[Written request] Carry on the essay excerpt about whether the soul and mind have form, starting right after its last sentence.

[Document excerpt]
● ● ● ●

I forbear to comment upon the appropriateness or real drift of this "laughter," not knowing whether the audience detected or overlooked the truly laughable character of the reasoning. It is thus entirely clear that the logic of our greatest metaphysicists which ignores an incorporeal organism, and would thus deny form to our vital and mental entity because its qualities or properties of grief and joy, hope and fear, are not of a certain shape, must also deny form to all material bodies because their known properties, such as hardness, density, elasticity or malleability are not square, flat, six-sided, straight or crooked.

To make this distinction still plainer, if possible, we ought to observe that the properties of all bodies or substances, like their motions, are not entitative, being merely the name which we give to a condition or re'ation of a thing and not a name applied to the thing itself. Thus, the properties of the soul or the attributes of the mind cannot have an entitative existence any more than can the qualities or properties of a material body, such as its ductility or fusibility; or any more than can its motions, which exist only in name, being our mode of designating its acts in changing from one position to another. So grief, love, joy, anger, etc., are but modes of motion of our incorporeal, vital, and mental organism, and in no sense are they an entitative part of the organism itself, any more than is the hardness of the diamond an entitative factor or part of this gem. I trust the reader grasps the metaphysical and philosophical distinctions here pointed out.

● ● ● ●

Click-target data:
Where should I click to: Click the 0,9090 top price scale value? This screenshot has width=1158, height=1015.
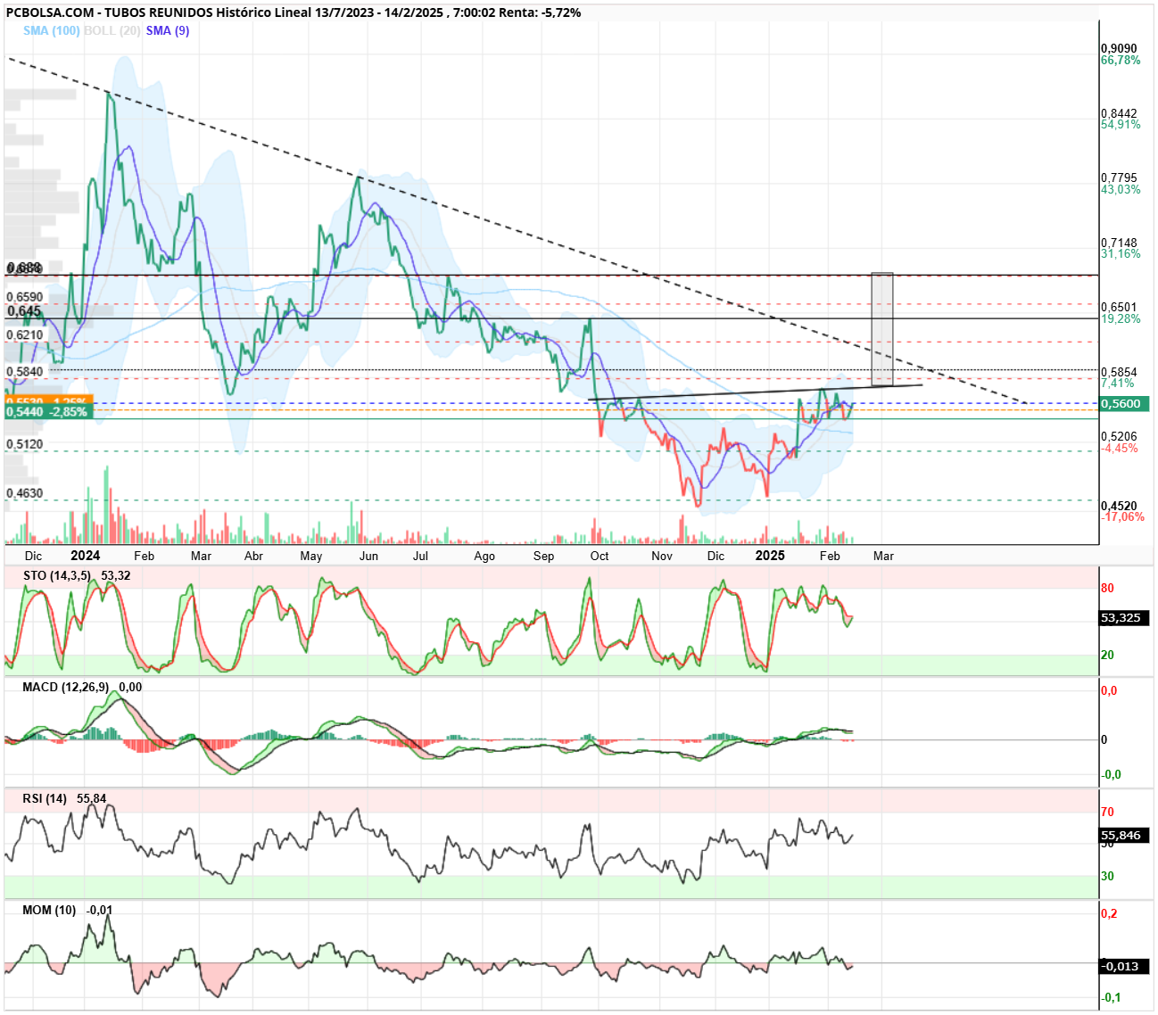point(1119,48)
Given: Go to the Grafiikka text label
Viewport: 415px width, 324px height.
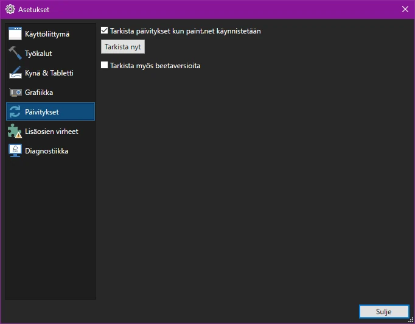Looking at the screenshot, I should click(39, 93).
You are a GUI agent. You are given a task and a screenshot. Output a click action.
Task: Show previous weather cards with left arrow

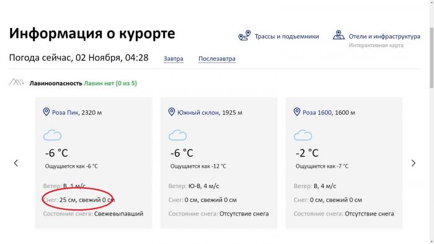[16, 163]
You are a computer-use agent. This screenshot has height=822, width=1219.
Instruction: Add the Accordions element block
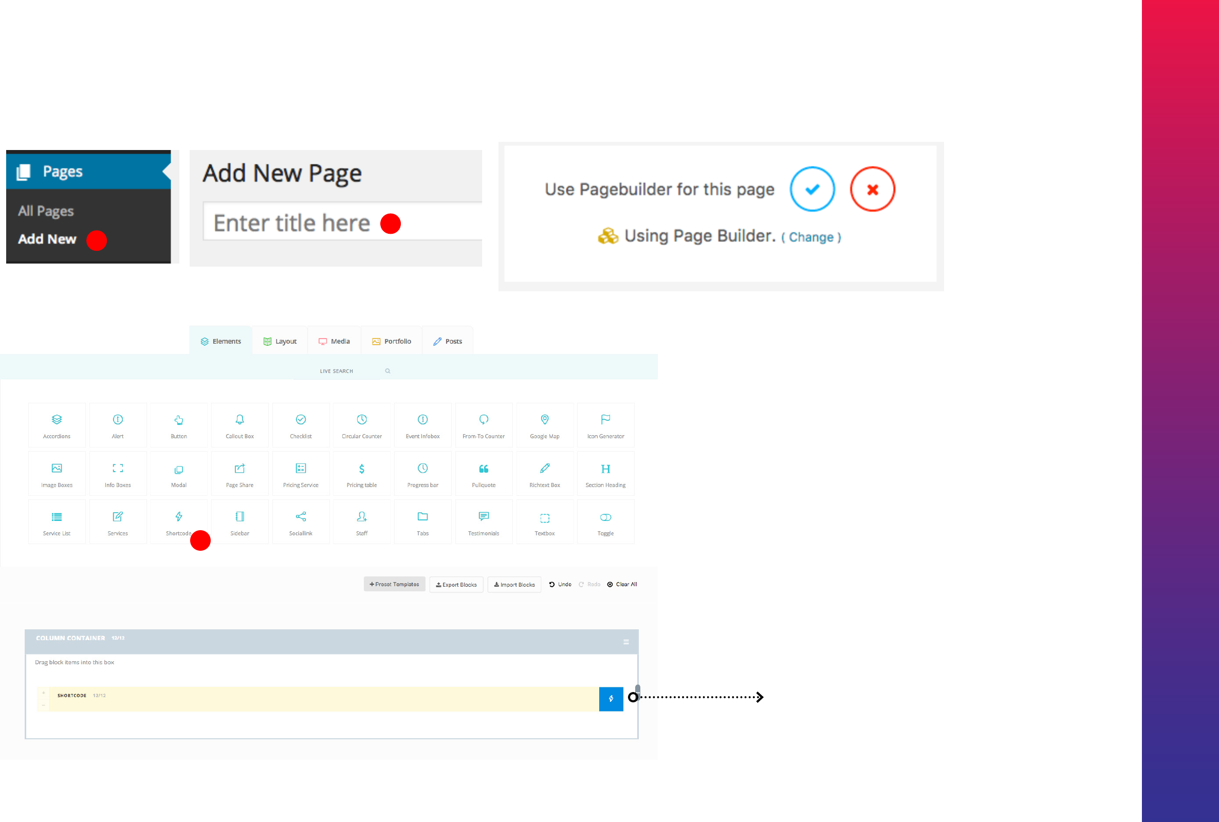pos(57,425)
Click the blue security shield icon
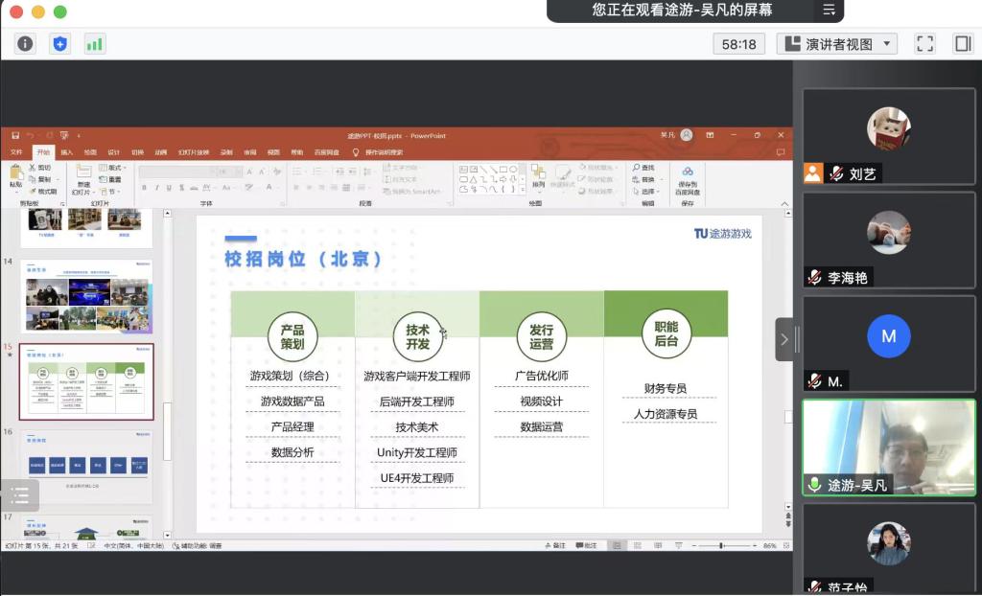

● ● ● ●

[Exercise response]
But there are other classes of psychological facts or principles growing legitimately out of this view of an internal vital and mental organism, and which have an unanswerable bearing against materialism, facts which no metaphysicist, who does not recognize such an incorporeal structure or psychical organism, has any right to use or can use. I refer, in the first place, to the fact that in the darkest night, with our bodily eyes closed, we can clearly see with the eyes of our mental and vital organism objects and forms as distinctly and vividly as we might behold the same things with our corporeal eyes, and in broad day light. Yea, more vividly and distinctly. And this is not to be explained on the principle of memory, since, as every inventor knows, new machines, never seen before by

mortal eye, have been figured out and their working parts all seen to operate with the utmost distinctness by the psychical and mental eyes alone, as a real prophetic vision of what is afterward put into corporeal form. Tell such an inventor that his vital and mental entity is organless,that the soul is sightless, even with the physical orbs extinguished,-and he will pronounce you an ignoramus, incapable of properly analyzing your own mental workings. If our vital and mental being is not an organism, then how does the soul possess eyes with which it sees even more acutely than with the external organs, and can behold every wheel of a complex chronometer, even through its case, a thing impossible to do by means of the physical sense of sight?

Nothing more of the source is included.